**Do this**. How many lines in the records below contain the string "label"? Reply with the number alone.
━━━━━ Record set ━━━━━
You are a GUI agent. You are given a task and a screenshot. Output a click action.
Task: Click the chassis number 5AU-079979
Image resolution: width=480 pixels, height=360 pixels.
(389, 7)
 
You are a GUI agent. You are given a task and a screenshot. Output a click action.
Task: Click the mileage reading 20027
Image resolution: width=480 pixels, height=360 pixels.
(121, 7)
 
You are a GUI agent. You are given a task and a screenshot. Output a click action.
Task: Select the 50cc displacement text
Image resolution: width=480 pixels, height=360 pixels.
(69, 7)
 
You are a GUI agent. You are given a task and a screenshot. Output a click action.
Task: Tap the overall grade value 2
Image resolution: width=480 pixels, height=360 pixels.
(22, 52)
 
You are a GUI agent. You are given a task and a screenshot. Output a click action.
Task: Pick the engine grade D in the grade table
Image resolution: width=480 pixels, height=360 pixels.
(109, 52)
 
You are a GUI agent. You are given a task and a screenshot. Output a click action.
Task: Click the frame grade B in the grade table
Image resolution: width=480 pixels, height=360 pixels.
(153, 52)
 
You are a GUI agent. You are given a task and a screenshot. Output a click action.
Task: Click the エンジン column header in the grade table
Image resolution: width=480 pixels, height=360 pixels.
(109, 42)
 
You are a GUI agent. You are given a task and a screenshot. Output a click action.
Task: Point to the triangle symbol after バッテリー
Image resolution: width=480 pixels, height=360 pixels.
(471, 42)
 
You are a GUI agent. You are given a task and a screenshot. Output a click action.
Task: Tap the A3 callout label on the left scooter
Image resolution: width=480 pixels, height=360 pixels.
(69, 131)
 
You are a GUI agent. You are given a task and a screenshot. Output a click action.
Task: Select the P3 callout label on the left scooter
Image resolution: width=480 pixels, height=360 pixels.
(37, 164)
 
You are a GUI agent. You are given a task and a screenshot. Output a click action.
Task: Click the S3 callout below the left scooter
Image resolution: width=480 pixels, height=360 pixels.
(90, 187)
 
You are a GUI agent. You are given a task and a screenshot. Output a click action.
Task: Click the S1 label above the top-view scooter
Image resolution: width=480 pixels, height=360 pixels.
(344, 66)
━━━━━
**Task answer**. 3